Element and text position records
——

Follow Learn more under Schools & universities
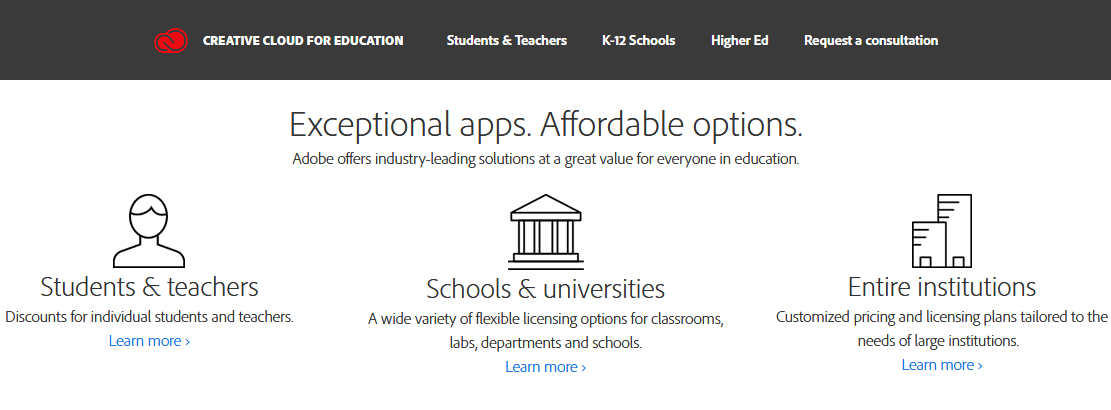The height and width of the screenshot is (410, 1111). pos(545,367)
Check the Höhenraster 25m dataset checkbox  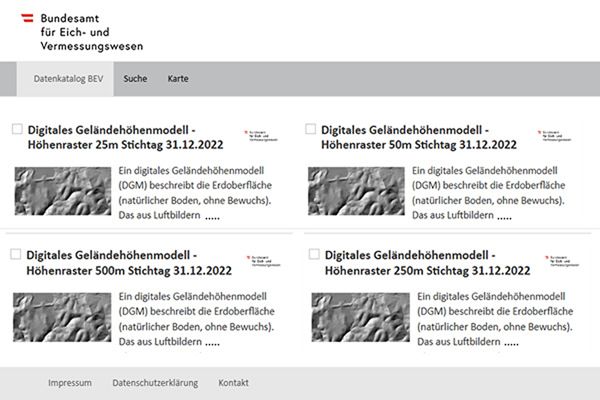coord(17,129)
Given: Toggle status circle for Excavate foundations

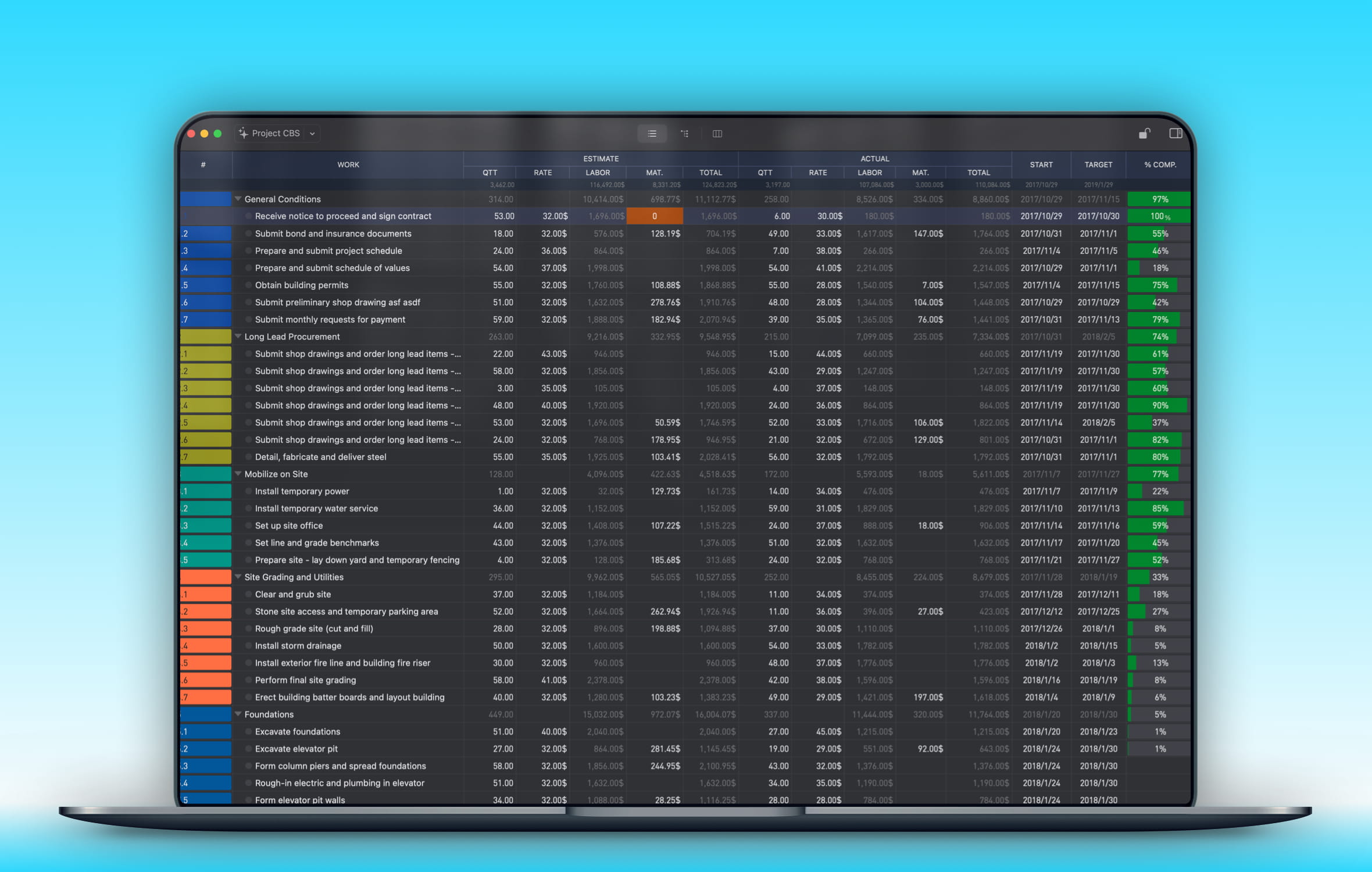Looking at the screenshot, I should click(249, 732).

——

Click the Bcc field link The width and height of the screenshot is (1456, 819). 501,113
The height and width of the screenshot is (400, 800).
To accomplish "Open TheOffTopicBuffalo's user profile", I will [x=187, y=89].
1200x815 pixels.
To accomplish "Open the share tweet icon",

——

* _Short task_
Copy out word for word the lines starting at the one containing "Given: Toggle status" and ending after the one containing "Looking at the". Leave the pictures out of your answer.

* _Result of this task_
Given: Toggle status circle for Excavate foundations

Looking at the screenshot, I should click(249, 732).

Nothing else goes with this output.